India’s first bullet train corridor has recorded another major engineering milestone with the successful breakthrough of the third mountain tunnel in Maharashtra. The tunnel, identified as MT-07, is located at Ambesari village in Dahanu Taluka of Palghar district and forms part of the Mumbai–Ahmedabad High Speed Rail corridor. The breakthrough was announced by the Ministry of Railways on 2 June 2026.
The MT-07 tunnel is 417 metres long and 14.4 metres wide. It has been designed to carry both up and down tracks of the bullet train corridor, allowing high-speed trains to pass through the mountain section with the required safety clearance and structural stability. The tunnel was excavated through controlled drilling and blasting from both ends, supported by continuous engineering supervision and safety protocols.
This breakthrough is important because it marks the third mountain tunnel breakthrough in Maharashtra within just five months. The first was MT-05, a 1.5-km tunnel near Saphale in Palghar district, completed on 2 January 2026. The second was MT-06, a 454-metre tunnel completed on 3 February 2026 using the New Austrian Tunnelling Method. With MT-07 now completed, the Maharashtra section of the project has gained visible speed in one of its most difficult construction zones.
The Mumbai–Ahmedabad bullet train corridor spans 508 km and is being developed as India’s first high-speed rail project. The route will connect Maharashtra and Gujarat through a modern transport corridor designed for fast inter-city mobility, industrial connectivity and future-ready passenger movement. The project includes 12 stations, with NHSRCL listing Sabarmati, Ahmedabad, Anand-Nadiad, Vadodara, Bharuch, Surat, Bilimora, Vapi, Boisar, Virar, Thane and Mumbai as stations on the corridor.
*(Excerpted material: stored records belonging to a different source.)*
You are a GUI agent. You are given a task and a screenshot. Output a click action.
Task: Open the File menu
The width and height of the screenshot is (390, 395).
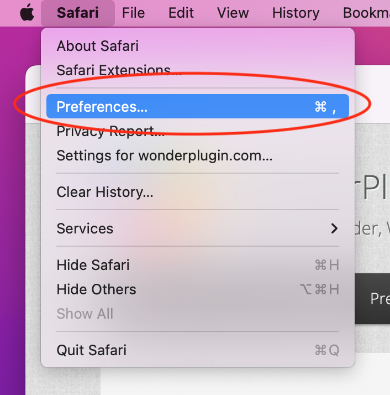tap(133, 13)
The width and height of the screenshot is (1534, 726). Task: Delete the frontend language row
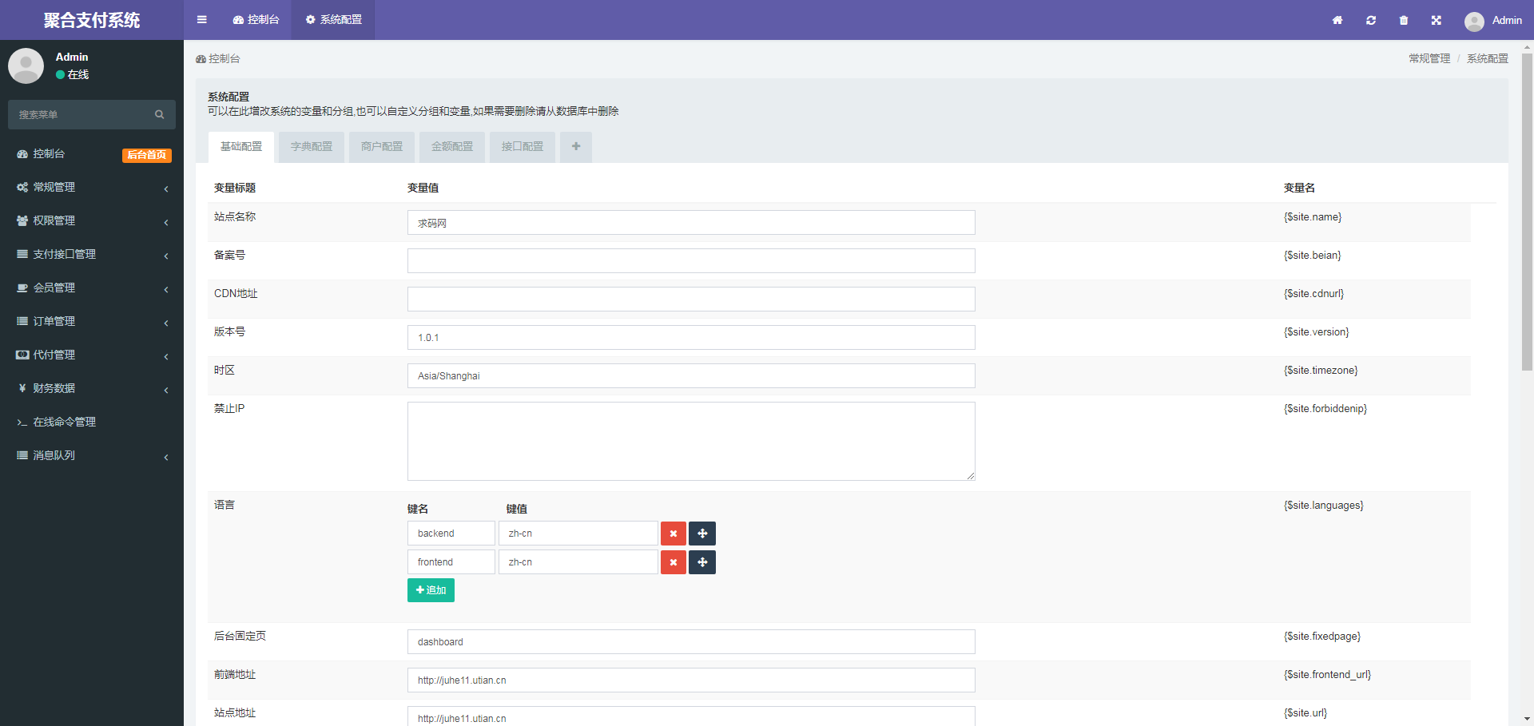[x=674, y=562]
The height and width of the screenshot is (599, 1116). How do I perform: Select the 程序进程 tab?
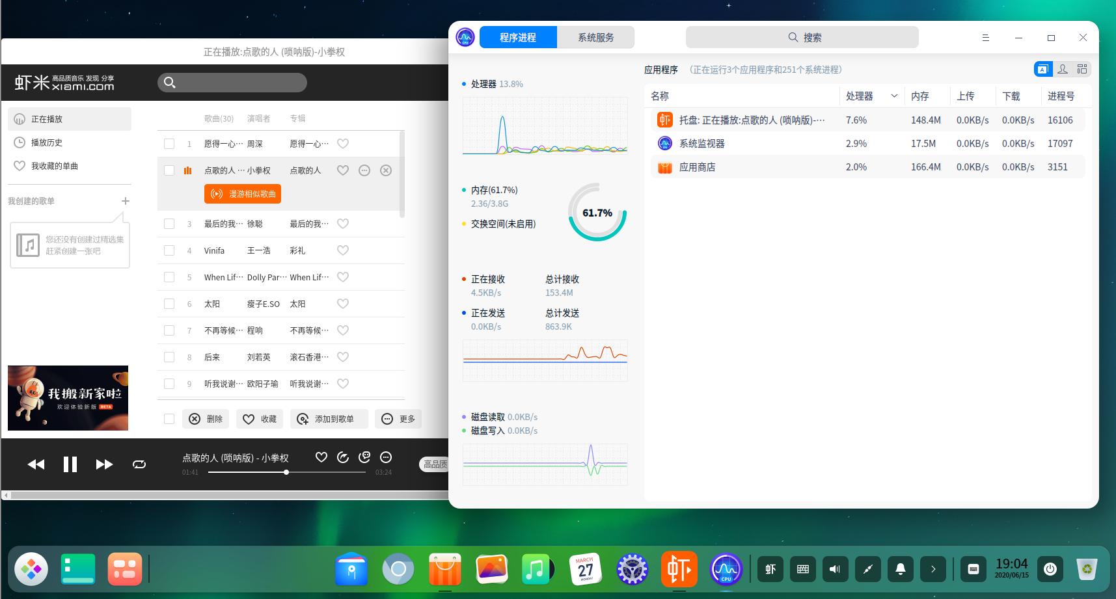click(x=518, y=37)
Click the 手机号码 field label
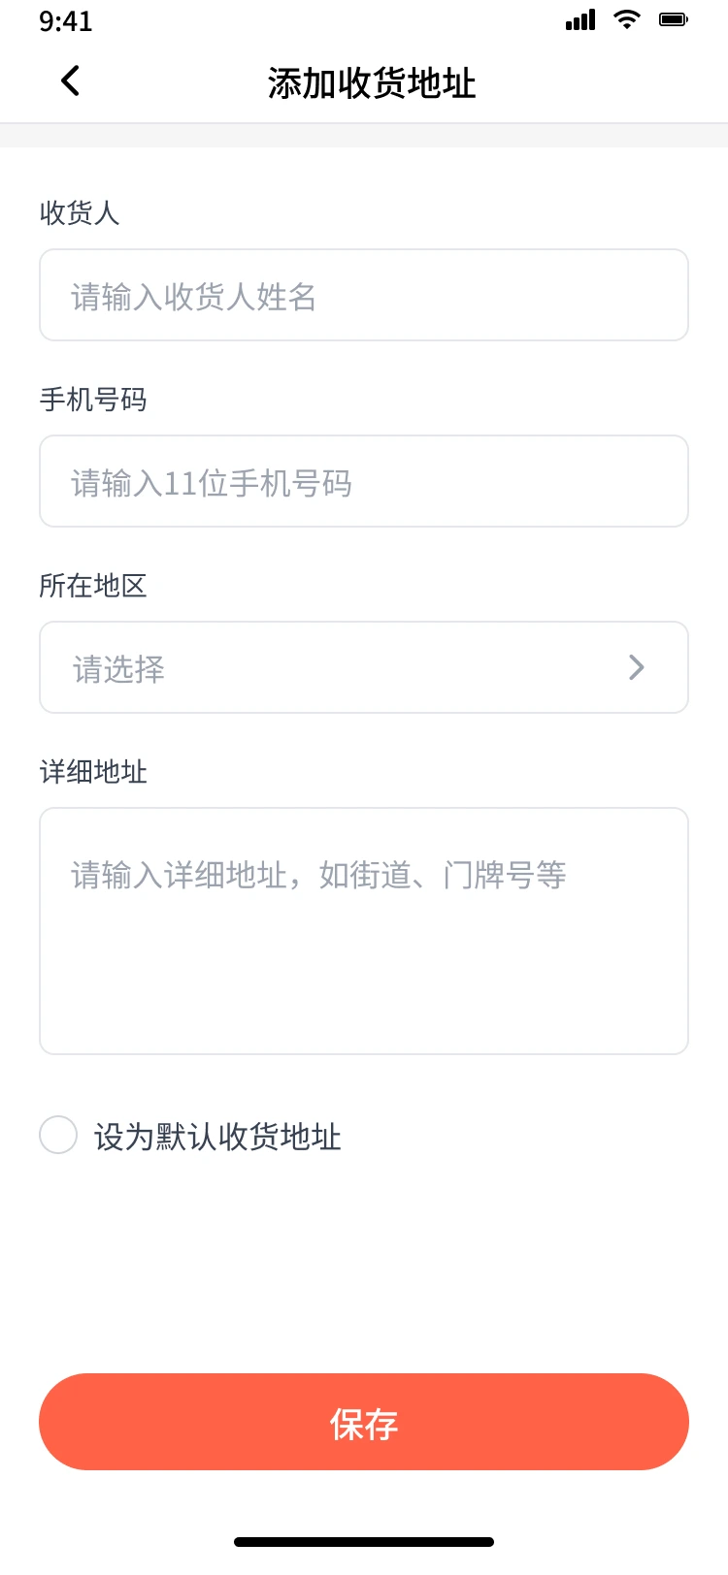This screenshot has height=1575, width=728. click(x=93, y=400)
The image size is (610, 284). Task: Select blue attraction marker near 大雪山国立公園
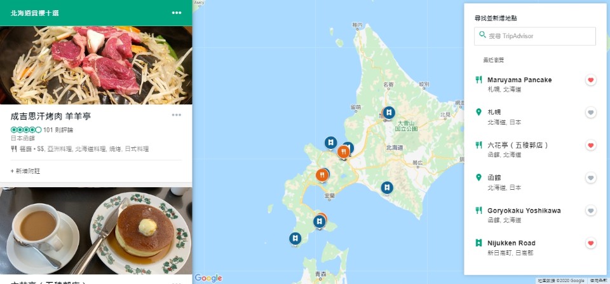(x=388, y=113)
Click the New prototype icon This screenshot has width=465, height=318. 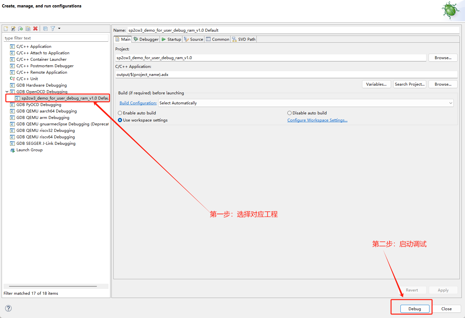(13, 28)
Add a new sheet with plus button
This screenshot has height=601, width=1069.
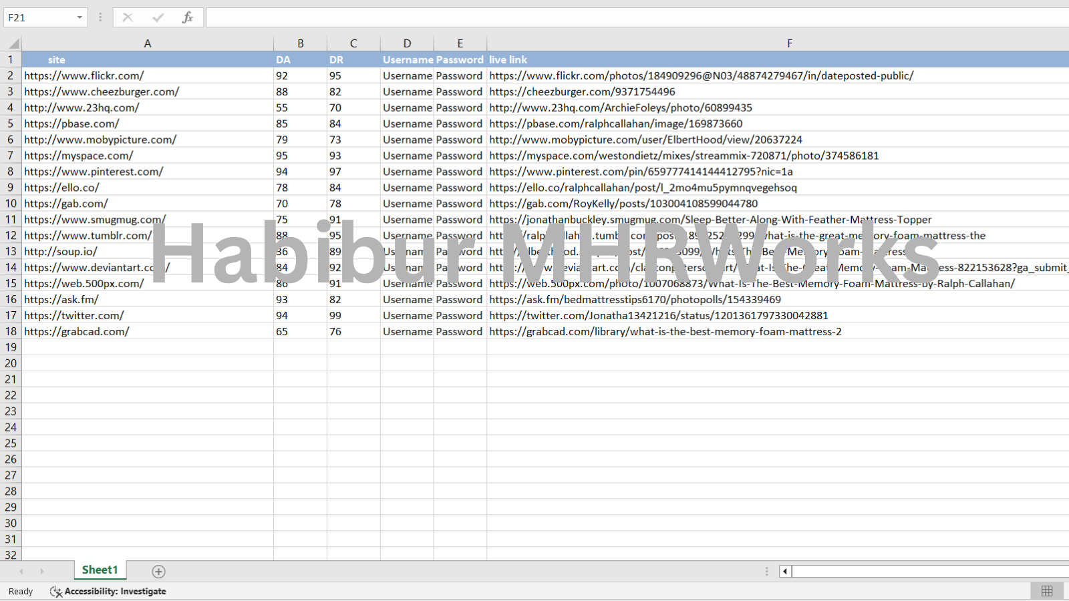tap(158, 571)
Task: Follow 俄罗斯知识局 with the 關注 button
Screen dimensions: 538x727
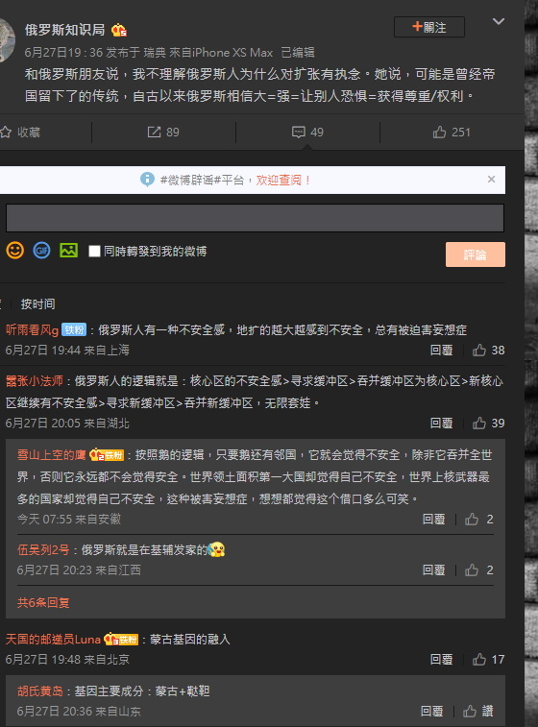Action: [429, 27]

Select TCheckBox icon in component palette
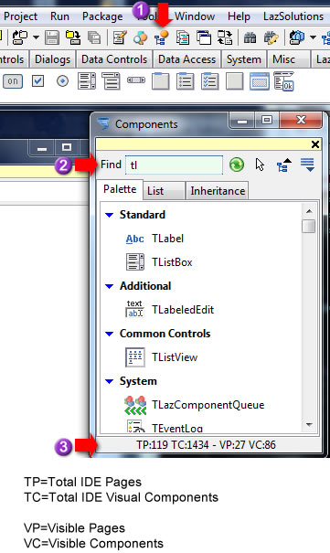37,81
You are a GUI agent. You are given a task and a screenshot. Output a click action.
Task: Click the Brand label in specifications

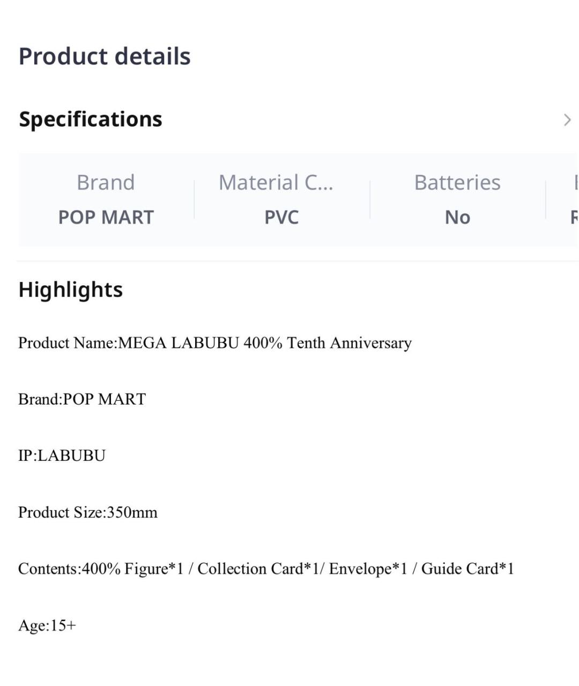106,183
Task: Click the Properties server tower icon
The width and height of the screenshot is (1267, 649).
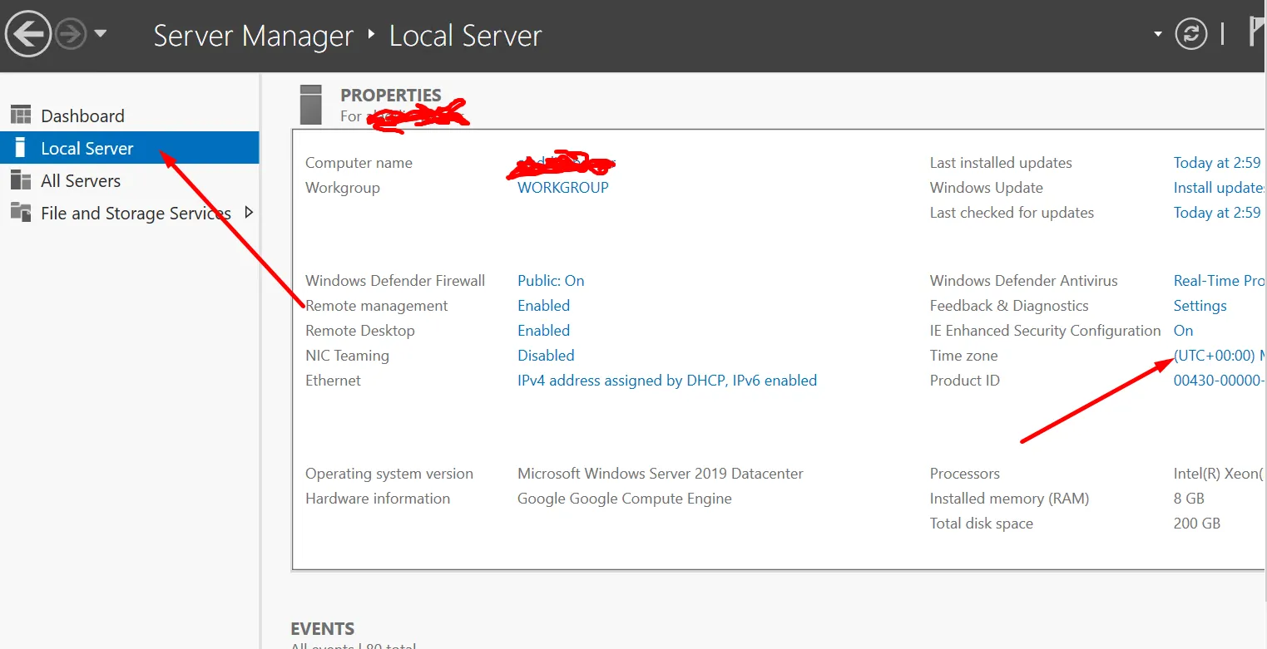Action: [310, 104]
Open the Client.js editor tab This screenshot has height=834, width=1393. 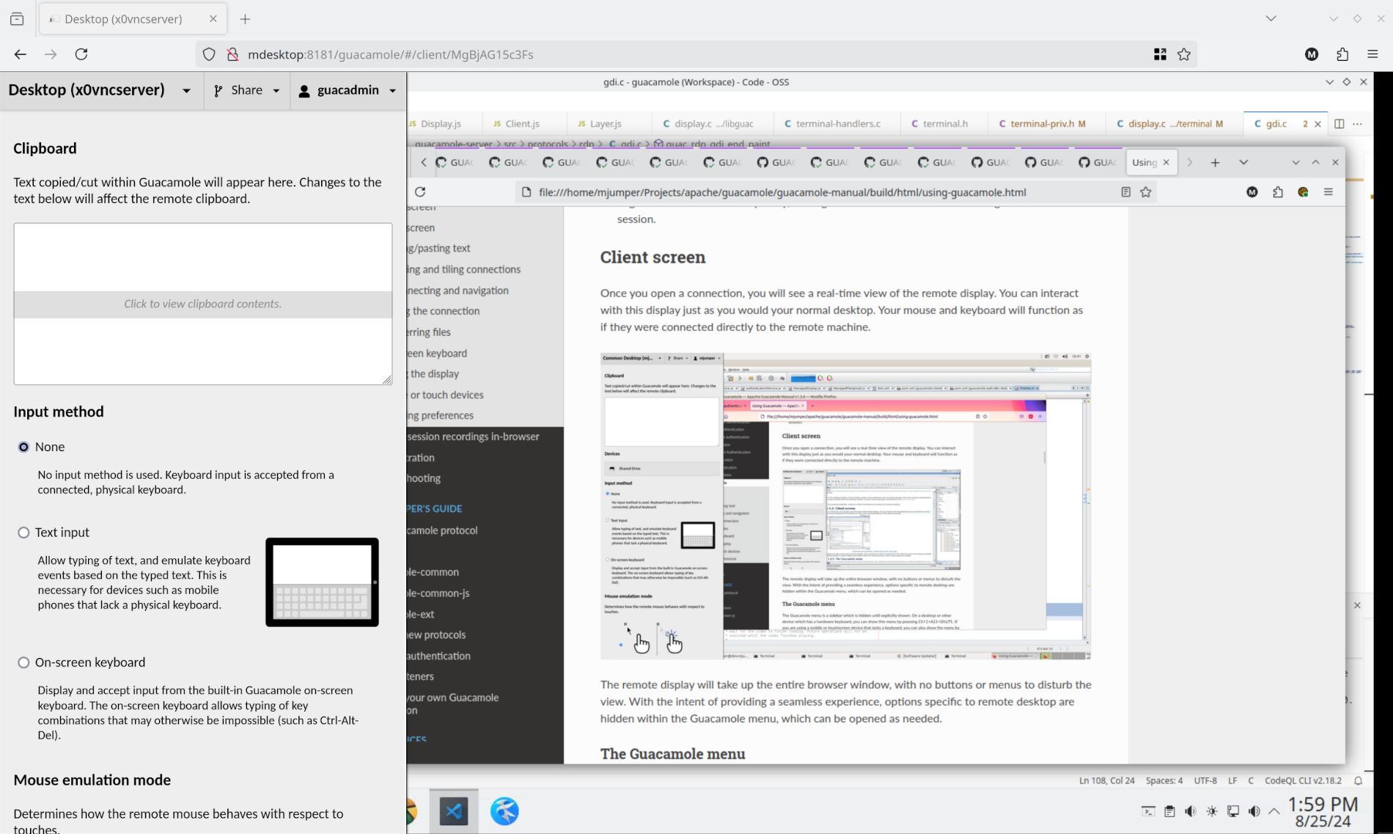521,124
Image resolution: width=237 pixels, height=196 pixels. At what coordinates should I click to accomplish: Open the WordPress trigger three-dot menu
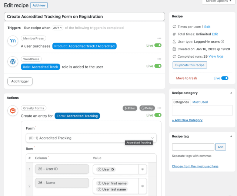point(159,59)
The tunnel section in Palghar carries special significance because of the terrain. Mountain tunnelling requires precise geological assessment, controlled blasting, vibration monitoring, ventilation, drainage planning, worker safety systems and careful measurement of rock behaviour. In MT-07, real-time monitoring was carried out through Surface Settlement Points, 3D targets, strain gauges and seismographs. These systems helped track vibrations, tunnel movement and surrounding structural behaviour during excavation.
Worker safety formed a major part of the tunnelling process. The project team used ventilation systems, fire-safety arrangements, controlled access and continuous geotechnical supervision inside the excavation zone. This shows the growing use of advanced construction discipline in Indian rail infrastructure, where speed, safety and engineering accuracy have to move together.
Among the seven mountain tunnels under construction in Maharashtra, MT-05, MT-06 and MT-07 have now achieved breakthroughs. MT-08, measuring 350 metres, had already achieved breakthrough on 5 October 2023. MT-03 has crossed 80 percent excavation progress, MT-04 has reached nearly 60 percent progress, while MT-01 and MT-02 are also moving ahead. Out of the total eight mountain tunnels in the Mumbai–Ahmedabad Bullet Train Project, seven are in Palghar district of Maharashtra and one is in Valsad district of Gujarat, where tunnelling work has already been completed.
The latest achievement also completes the excavation of all three mountain tunnels between the Vapi and Boisar bullet train stations. This section passes through an important industrial belt between Gujarat and Maharashtra, and faster construction progress here strengthens the corridor’s role as a future high-speed link between business centres, ports, manufacturing zones and urban clusters.
The wider significance of this breakthrough goes beyond one tunnel. It shows that India is steadily building domestic experience in high-speed rail tunnelling, instrumentation, safety monitoring and project execution. Bullet train construction demands a higher level of precision than conventional railway work because track geometry, tunnel alignment, vibration control and operational safety have to meet strict high-speed standards.
The Mumbai–Ahmedabad High Speed Rail corridor is therefore becoming a training ground for India’s next generation of rail engineers, tunnelling specialists, project managers and construction technology providers. Each tunnel breakthrough adds confidence to the project’s execution capacity and strengthens India’s long-term ability to build high-speed rail corridors in other regions.
The MT-07 breakthrough stands as a clear marker of progress in India’s most ambitious railway modernisation project. With three Maharashtra tunnel breakthroughs in five months, tunnelling work between Vapi and Boisar completed, and other tunnel packages advancing, the bullet train corridor is moving from blueprint to visible infrastructure. It represents a shift toward faster mobility, advanced rail engineering and a new standard of transport construction in India.